▶ [Extract to read]:
-- -- --

Each program wants to see memory as a sequence of consecutively numbered bytes, uninterrupted by either allocations to other programs or to the operating system. In this memory is placed both instructions and data. The data can have several flavors; it could be locations for global varilables, a fixed set of locations, available throughout the run of the computation; it could be dynamic, either temporary locations available only for the run of a function, or allocated and refered to by use of a pointer, carefully passed around to interested parties which need to reference the data.

It might use the same addresses for different data when compared to other programs. Usually all programs have the same start address. At this address, the same virtual address for all programs, is different data. The address space seen by the program is only virtual. The virtual space is provisioned with memory taken from the physical space of real memory. The memory management unit (MMU) makes this possible. The MMU is our hero.

The MMU maps pieces of virtual space to equal sized pieces of physical space. In this way, when the CPU goes to read from or write to a memory location, it indicates the location in virtual space numbering, a virtual address. The MMU is hardware that intervenes and converts that address to a physical location in real memory, the physical address.

Typically, the linker-loader lays out the program and its data into memory. A typical layout is: empty space, then the program in a read-only text area, then the static and pre-initialized data. Above this is the heap, the area for dynamically allocated data, which the C program would get using malloc. The C++ program can use new to create data structures (objects) in the heap. The heap is not of fixed size but grows upwards to the top of memory.

The top of memory is not the exhaustion of physical memory, but the exhaustion of virtual memory. Since virtual memory is virtual, you do not run out of substance ever. You run out of addresses. A 32-bit computer has enough addresses for 4 billion bytes of memory. Beyond this, you are no longer using "memory" in the sense of this section. It could be a file in a files system, those are longer than 4G possibly. It could be a stream from the network. But it cannot be placed into memory, regardless of your physical memory. Because virtual memory is exhausted.

-- -- --

▶ [Dataset rows]:
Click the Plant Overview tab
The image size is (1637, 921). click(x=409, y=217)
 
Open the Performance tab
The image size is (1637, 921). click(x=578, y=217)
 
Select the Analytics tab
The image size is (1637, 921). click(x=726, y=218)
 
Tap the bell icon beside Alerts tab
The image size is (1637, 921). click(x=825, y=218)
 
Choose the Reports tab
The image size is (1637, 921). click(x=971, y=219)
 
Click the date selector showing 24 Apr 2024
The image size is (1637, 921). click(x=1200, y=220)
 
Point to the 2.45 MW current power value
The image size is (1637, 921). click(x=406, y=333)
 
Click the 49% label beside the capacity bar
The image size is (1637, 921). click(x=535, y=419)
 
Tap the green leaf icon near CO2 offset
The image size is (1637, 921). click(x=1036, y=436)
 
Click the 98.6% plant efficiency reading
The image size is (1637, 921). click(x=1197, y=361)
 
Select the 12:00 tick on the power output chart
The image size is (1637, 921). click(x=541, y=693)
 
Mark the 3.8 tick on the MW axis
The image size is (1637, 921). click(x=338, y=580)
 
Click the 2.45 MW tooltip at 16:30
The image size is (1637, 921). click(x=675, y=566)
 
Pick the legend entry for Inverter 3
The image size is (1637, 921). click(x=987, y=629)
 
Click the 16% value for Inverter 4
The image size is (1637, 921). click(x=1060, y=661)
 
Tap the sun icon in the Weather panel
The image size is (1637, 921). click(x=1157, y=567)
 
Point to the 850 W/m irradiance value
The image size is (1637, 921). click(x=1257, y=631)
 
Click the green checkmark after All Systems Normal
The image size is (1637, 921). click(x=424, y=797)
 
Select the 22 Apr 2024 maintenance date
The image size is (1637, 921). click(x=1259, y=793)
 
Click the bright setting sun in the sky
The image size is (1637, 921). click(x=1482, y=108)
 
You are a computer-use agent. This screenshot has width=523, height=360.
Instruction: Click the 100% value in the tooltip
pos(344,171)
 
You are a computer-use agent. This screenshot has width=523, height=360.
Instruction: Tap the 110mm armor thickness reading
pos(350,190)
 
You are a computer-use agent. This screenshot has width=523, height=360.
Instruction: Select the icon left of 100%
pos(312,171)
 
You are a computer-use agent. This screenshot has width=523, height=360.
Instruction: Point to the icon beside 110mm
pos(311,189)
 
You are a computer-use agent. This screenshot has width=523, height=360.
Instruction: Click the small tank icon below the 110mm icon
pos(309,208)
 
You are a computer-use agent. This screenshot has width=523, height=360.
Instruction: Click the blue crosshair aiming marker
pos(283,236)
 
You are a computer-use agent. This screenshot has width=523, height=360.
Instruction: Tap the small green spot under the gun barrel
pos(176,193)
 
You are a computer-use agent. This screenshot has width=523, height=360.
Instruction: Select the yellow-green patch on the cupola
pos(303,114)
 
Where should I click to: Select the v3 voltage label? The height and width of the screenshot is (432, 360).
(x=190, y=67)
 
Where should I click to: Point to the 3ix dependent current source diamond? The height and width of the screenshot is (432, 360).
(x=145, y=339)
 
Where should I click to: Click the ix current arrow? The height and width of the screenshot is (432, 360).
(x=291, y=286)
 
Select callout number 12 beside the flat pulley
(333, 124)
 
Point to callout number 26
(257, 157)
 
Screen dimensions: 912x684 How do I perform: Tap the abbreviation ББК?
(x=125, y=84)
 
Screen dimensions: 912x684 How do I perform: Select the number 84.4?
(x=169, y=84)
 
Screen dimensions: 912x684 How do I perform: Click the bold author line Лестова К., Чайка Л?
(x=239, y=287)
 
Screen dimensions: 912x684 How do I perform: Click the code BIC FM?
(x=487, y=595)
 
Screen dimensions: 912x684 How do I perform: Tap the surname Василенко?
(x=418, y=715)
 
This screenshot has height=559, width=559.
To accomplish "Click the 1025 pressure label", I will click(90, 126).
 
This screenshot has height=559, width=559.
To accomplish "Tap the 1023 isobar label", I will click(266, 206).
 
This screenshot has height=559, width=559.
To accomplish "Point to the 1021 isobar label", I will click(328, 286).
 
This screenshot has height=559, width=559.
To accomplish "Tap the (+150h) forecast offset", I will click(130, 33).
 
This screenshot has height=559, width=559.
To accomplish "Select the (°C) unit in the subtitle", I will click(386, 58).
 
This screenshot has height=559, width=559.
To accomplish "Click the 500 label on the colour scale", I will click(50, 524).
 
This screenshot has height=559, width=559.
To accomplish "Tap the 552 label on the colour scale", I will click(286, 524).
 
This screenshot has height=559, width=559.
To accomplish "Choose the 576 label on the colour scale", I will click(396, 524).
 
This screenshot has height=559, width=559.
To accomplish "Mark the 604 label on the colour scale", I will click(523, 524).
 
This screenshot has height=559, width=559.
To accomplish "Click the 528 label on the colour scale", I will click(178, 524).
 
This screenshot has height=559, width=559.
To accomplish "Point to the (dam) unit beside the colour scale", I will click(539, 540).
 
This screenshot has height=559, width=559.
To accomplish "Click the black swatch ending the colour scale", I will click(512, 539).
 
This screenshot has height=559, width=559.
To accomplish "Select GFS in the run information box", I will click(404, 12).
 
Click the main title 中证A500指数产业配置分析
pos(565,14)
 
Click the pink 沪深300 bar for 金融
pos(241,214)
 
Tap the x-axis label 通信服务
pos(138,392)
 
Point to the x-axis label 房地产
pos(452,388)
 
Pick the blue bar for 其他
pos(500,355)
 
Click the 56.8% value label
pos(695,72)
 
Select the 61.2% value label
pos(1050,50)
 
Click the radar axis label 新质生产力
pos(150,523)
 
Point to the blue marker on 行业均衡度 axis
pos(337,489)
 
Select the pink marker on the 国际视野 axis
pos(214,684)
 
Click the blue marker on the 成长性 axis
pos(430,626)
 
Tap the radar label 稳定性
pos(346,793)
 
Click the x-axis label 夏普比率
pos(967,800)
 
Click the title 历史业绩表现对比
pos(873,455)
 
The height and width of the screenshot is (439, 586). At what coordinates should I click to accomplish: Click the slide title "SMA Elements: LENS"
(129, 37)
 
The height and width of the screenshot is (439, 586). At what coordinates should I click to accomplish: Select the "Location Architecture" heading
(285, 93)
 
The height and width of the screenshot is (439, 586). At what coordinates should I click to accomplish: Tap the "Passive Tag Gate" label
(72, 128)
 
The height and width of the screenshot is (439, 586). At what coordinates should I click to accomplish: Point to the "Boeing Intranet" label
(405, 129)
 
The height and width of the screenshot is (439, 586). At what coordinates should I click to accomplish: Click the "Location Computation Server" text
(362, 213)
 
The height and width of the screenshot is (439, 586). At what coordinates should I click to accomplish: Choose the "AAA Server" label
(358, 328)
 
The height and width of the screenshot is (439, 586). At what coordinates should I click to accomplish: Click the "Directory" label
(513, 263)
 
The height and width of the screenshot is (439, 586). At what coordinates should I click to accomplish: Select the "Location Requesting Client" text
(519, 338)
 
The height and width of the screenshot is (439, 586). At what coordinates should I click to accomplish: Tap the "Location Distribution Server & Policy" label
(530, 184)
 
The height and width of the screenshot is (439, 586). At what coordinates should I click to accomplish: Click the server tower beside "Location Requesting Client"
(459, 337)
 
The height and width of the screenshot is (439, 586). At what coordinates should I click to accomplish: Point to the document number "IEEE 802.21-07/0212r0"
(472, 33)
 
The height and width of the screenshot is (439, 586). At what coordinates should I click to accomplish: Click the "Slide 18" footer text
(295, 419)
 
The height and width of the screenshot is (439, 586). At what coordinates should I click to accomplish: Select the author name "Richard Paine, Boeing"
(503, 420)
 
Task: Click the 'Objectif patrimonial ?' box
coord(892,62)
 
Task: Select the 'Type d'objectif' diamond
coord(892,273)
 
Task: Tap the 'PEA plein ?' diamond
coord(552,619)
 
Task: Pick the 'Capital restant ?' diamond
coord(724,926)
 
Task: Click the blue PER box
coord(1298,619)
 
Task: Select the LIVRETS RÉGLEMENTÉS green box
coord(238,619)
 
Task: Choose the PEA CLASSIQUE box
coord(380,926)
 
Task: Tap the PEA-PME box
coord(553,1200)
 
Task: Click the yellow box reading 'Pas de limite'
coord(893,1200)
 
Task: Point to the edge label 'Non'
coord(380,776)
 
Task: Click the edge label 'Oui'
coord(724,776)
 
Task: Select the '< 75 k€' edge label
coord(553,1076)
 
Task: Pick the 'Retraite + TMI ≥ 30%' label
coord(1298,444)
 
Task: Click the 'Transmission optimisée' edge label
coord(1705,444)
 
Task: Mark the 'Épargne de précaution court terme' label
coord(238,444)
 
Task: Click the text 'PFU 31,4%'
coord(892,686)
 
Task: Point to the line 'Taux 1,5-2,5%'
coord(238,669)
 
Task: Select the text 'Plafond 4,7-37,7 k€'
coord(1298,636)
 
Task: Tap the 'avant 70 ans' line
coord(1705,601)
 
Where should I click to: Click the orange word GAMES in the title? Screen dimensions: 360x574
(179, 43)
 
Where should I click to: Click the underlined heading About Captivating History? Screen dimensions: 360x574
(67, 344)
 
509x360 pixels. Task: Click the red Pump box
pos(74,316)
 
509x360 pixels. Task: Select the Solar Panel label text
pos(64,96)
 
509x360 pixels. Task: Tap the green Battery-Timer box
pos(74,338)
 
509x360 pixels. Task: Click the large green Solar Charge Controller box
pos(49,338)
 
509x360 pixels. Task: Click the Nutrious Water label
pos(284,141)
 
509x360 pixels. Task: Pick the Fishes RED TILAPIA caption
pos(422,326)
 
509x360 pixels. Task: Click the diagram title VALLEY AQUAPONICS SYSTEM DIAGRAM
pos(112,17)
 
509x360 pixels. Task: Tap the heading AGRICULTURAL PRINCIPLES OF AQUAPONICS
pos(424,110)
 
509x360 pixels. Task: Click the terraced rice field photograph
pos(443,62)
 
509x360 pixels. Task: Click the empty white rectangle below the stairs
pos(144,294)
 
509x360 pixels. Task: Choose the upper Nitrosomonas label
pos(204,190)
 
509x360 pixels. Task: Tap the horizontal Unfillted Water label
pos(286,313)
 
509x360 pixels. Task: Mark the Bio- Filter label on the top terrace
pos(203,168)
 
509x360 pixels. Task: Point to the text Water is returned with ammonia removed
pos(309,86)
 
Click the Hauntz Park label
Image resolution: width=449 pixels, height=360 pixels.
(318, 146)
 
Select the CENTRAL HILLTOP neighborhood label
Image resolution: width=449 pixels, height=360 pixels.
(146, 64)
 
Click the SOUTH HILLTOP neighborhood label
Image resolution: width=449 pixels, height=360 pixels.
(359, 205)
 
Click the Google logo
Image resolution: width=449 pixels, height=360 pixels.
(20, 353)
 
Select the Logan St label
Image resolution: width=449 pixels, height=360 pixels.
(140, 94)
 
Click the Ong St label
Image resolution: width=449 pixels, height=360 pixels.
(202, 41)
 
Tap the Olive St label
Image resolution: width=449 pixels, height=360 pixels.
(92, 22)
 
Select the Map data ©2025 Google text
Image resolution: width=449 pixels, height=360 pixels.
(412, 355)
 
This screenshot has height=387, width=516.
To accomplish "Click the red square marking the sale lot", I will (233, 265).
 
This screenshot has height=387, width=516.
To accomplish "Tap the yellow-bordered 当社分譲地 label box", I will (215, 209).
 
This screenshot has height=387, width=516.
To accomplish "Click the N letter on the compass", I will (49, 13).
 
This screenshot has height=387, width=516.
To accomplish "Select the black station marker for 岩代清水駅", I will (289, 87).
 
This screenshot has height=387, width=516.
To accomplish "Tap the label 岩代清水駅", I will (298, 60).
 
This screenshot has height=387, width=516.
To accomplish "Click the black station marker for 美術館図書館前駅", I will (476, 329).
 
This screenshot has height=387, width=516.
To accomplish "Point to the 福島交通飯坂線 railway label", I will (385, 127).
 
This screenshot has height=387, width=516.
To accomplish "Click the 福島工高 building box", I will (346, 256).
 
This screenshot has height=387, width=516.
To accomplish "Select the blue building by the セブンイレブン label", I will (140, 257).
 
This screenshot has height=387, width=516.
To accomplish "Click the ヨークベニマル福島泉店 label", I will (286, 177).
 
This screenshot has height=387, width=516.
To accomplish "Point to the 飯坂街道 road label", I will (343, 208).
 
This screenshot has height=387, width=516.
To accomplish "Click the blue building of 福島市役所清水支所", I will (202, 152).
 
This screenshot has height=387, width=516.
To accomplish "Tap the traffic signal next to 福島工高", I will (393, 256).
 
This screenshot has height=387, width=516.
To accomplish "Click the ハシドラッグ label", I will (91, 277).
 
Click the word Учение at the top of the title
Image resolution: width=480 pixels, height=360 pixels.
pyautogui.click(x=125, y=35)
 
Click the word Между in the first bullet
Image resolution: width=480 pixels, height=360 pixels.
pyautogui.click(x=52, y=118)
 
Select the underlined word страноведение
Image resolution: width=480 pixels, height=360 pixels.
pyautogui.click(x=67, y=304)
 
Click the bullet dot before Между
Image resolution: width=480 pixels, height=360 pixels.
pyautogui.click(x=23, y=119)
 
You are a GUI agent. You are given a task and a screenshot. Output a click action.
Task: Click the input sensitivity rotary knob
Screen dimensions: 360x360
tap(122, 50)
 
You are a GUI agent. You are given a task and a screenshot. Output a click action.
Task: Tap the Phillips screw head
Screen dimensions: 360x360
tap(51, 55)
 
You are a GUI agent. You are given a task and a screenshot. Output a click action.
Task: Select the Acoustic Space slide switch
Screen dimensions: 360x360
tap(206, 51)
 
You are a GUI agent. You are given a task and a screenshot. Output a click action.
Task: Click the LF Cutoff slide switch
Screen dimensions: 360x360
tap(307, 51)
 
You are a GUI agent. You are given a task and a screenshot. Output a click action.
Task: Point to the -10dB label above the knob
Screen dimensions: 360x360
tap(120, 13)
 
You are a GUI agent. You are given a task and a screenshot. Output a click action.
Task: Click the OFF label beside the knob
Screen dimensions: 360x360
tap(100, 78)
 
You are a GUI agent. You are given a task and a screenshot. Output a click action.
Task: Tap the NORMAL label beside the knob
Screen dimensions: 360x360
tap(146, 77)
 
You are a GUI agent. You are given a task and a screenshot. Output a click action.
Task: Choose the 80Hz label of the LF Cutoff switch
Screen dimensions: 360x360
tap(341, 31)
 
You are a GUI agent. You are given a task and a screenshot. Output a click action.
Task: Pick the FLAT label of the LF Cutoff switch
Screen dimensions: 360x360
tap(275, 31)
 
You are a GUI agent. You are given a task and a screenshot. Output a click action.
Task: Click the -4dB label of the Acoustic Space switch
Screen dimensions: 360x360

-- -- --

▶ [Directives]:
1. Repeat the passage on virtual memory word for word, starting at "It might use" and ending at "the physical address.".
2. In the passage on virtual memory, which hardware converts a virtual address into a physical address?

▶ [Results of the tasks]:
1.
It might use the same addresses for different data when compared to other programs. Usually all programs have the same start address. At this address, the same virtual address for all programs, is different data. The address space seen by the program is only virtual. The virtual space is provisioned with memory taken from the physical space of real memory. The memory management unit (MMU) makes this possible. The MMU is our hero.

The MMU maps pieces of virtual space to equal sized pieces of physical space. In this way, when the CPU goes to read from or write to a memory location, it indicates the location in virtual space numbering, a virtual address. The MMU is hardware that intervenes and converts that address to a physical location in real memory, the physical address.

2. The memory management unit (MMU).